A Gathering of Old Men Setting

Where It All Goes Down

Out at the Marshall Plantation and Deep in Louisiana, 1970s

Forget what you might be thinking about Mardis Gras beads and gators, or jambalaya and crawfish pie. Gaines might be taking us deep into Louisiana, but this is no pleasure cruise or all-expenses paid vacation to the Big Easy.

A Unique Fixer-Upper that's Not So Unique: What Gives with Marshall Plantation

When Gaines takes us to Louisiana, he shows us a part of the state that most tourists don't get to see—the grounds of an old slowly decaying plantation. We get little glimpses of Cajun country and a big city courtroom, but Marshall is really where all of the action goes down. Of course, Marshall Plantation itself doesn't exist in real life (this is fiction, after all), but Gaines wants to take us there for a reason. The plantation—and that's any plantation—is a symbol of the slave days, of cotton, commerce, and way things used to run in the South before the Civil War.

Marshall may be run down, but it's still there. And, wouldn't you know it, so are the attitudes and ideas that went along with slavery: racism, elitism, and a whole lot of resistance to any and all kinds of change. The grounds and buildings are all slowly falling apart (kind of like some of the characters who live there), which is Gaines's way of suggesting, yet again, that those attitudes and ideas have no business being allowed to stick around just the way they are. Marshall Plantation needs some fixing, and so do some characters' attitudes. We mean serious repairs.

Down in the Quarters

Back in the day, owning a plantation meant owning a lot of land, and that's pretty much still what it means in A Gathering of Old Men, even if some of that land has been leased to other families like the Boutans. A whole lot of that land was used for growing crops—usually cotton, sugar or tobacco. Some of that land, though, had to be used to house the people who were forced to harvest that cotton, sugar or tobacco. That's where the slave quarters came in.

Maybe you were wondering why some of the old folks you met kept talking about "the quarters," or maybe you've already kind of figured out why that is. The place where the guys live at Marshall also happens to be the area of the plantation that was at one time used to house slaves. And that includes Mathu's place, too.

Now, it's not so much that Gaines is trying to tell us that the old men out at Marshall are still basically some white person's property—not by a long shot. What Gaines is trying to tell us with that, though, is that the South's shameful past still affects the lives of people of color living in the present.

For that reason, this book isn't historical fiction. It's set in the 1970s for crying out loud. Disco dancing, bellbottoms, and… virulent racism? You bet. Gaines point out that the deep racial divides were not just brushed aside after the Civil Rights Movement. Things, especially in the South, were still difficult for African Americans long afterward. Living in old slave quarters, the characters in this book are literally stuck in a racist place and time.
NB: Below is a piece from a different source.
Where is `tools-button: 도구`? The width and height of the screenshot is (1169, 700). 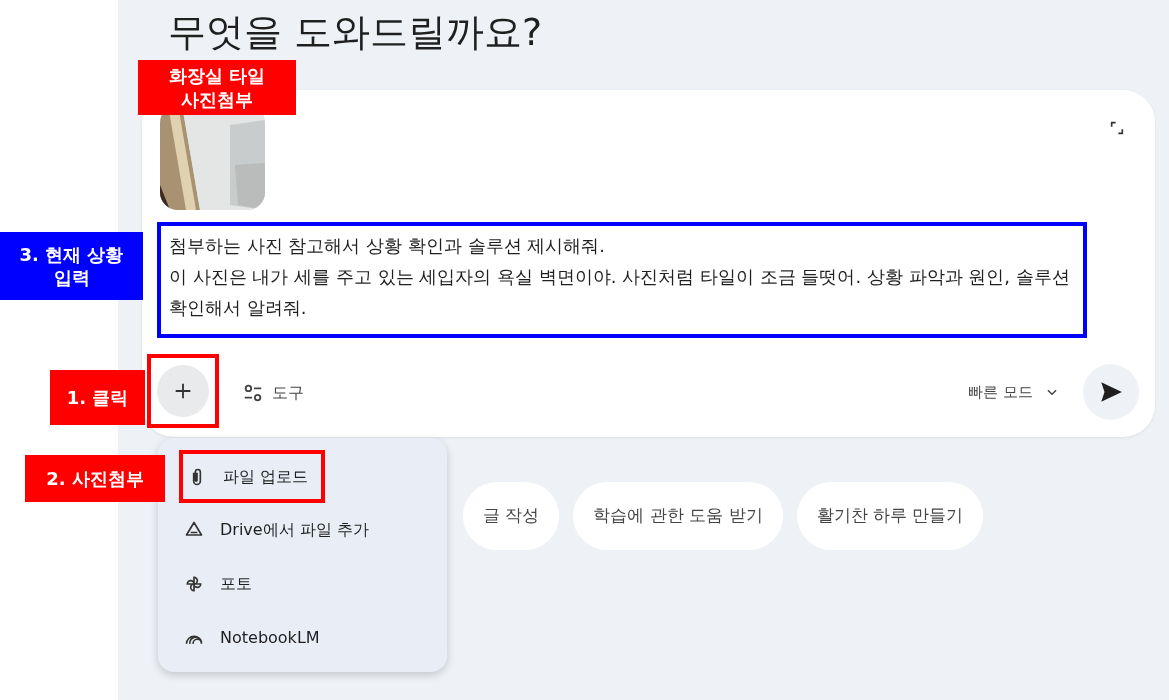 tools-button: 도구 is located at coordinates (273, 392).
Like Candy's threat to some of the old men makes clear, many of them still live there—not just because their families lived there, but because they really don't have the means to go anywhere else. And that has to do with how hard it still was for African Americans, especially in the South, to have the same opportunities that white people have. It's no coincidence that frustration with the way that things are, and the way that things have been, is a big part of why they all show up at Mathu's place.